Sarkis
"Sarkis: tous en scène"
Le Figaro, Paris, 7 janvier 1992
Sarkis: tous en scène
A Grenoble, au Magasin, mise en scène pour une rétrospective.
Place au théâtre! Pour la rétrospective qu'il nous offre
à Grenoble, Sarkis a pris tout l'espace - immense - du Magasin (1). Plongé
dans l'ombre, éclairé d'innombrables spots lumineux verts et rouges,
le bâtiment tout entier est occupé par douze scènes - simples
planches de bois sur des tréteaux - sur lesquelles les objets de l'artiste,
comme des personnages, jouent leur rôle.
On voit une barque inondée de lumière voguer comme en rêve,
une maquette de sa chambre posée sur une main en néon comme une
offrande, une cabane en lévitation, des tapis magiques qui se soulèvent
pour protéger des objets domestiques : ainsi dans son enfance, la nuit,
les tapis quittaient le sol pour venir obturer les fenêtres pendant les
alertes aériennes. C'est toute l'histoire de Sarkis qui est là,
mise en scène.
Cela fait plus de dix ans que Sarkis rôde autour du théâtre,
affinant sa méditation, l'approfondissant, l'amplifiant. Travaillant
avec le cinéaste Robert Kramer, le musicien Barre Philips, empruntant
à Godard, à Kantor, mais surtout creusant en lui-même, Sarkis
va utiliser les bandes de magnétophones chargées de la mémoire
des opéras de Wagner ou de Berg. Il va intervenir dans le fameux «
placard » de Satie à Montmartre, « interpréter »
le musée Constantin Meunier à Bruxelles. Il va aussi, constamment,
s'interroger sur son oeuvre. Son devenir. Celle-ci, en effet, obéit à
un besoin, et même à une hantise, celle du voyage, lié sans
doute à la fatalité de l'exil (Sarkis, français d'origine
arménienne, est né en Turquie). Tous les objets qu'il utilise
dans ses expositions (statue de forgeron, barque, cornemuse, tapis, miroir,
statue de tigre, vieux cigare, mécano, etc.) partent, reviennent quelque
temps après dans l'atelier qui fonctionne comme le laboratoire d'un alchimiste.
Là les objets se retrouvent. Là ils restent en attente et on dirait
qu'ils se parlent, accumulent de l'énergie pour les nouvelles aventures
où va les lancer l'artiste une fois encore aux quatre coins du monde.
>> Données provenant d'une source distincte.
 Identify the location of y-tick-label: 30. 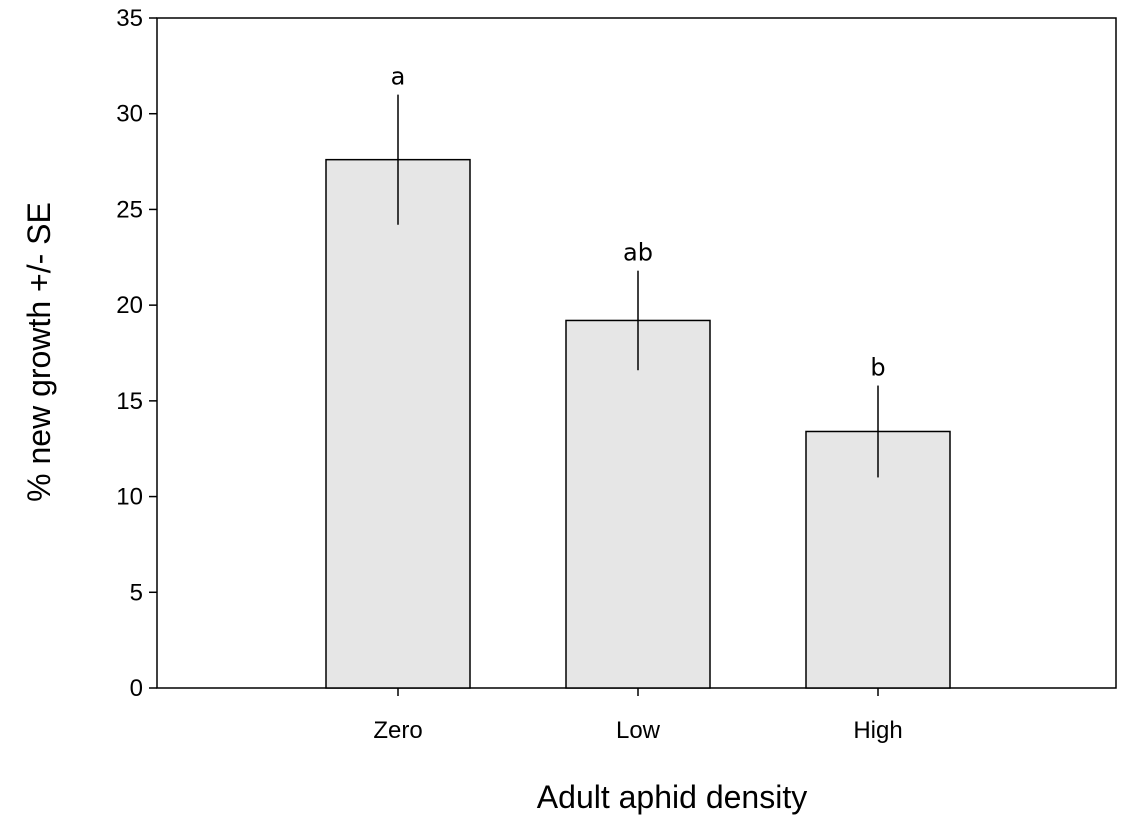
(130, 114).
Sarkis parle de ses objets comme un metteur en scène de ses comédiens
et nous raconte ce qu'ils font, ce qui leur arrive, comment ils réagissent.
En perpétuelle mutation, ils se transforment, évoluent, s'adaptent
aux situations. Les objets qu'il donne à voir et qu'il installe dans
l'espace des musées, des galeries, sont en fait comme des éléments
d'un canevas théâtral ou musical qu'il réinterprète
à chaque exposition.
L'imagination créatrice
Cette notion d'interprétation est au coeur de la réflexion de
Sarkis depuis la disparition de Broodthaers, de Beuys et de Filliou. Comment
une oeuvre
qui s'élabore et se défait sans cesse, qui se modifie selon l'heure
et le lieu, comment un pareil travail d'installation qui a presque autant à
voir avec le spectacle qu'avec le monde de l'art peut-il survivre à la
disparition de l'artiste? Que deviennent les trouvailles de Beuys, les poétiques
incongruités de Broodthaers ou de Filliou entre les mains de conservateurs
tétanisés par le respect?
Sarkis oppose à ce regard consciencieux l'imagination créatrice.
L'oeuvre est comme une partition qui n'existe que lorsque le musicien, le chef
d'orchestre la recréent.
Pourquoi les interprétations de ces oeuvres d'art là ne serait-elle
pas assumée par des artistes? Suzanne Pagé n'a-t-elle pas demandé
à Remy Zaugg de mettre en scène Giacometti? Sarkis, lui-même,
n'avait-il pas, avant cela, donné l'exemple à Bruxelles avec les
oeuvres de Constantin Meunier et aujourd'hui à Grenoble.
Tout ce qu'on nous montre ici nous l'avons déjà vu à Strasbourg,
à Venise, à la galerie Sonnabend, à l'ARC ou ailleurs,
mais autrement.
Magie de la mise en scène, somptueuse ici, où Sarkis nous donne
une magistrale leçon d'interprétation - sur scène - de
sa propre oeuvre. Ici la virtuosité transcendentale ouvre au grand art.
Et à l'émotion.
Michel NURIDSANY.
Le Magasin : 155, cours Berriat. Grenoble. 76.21.95.84. Jusqu 'au 23 février.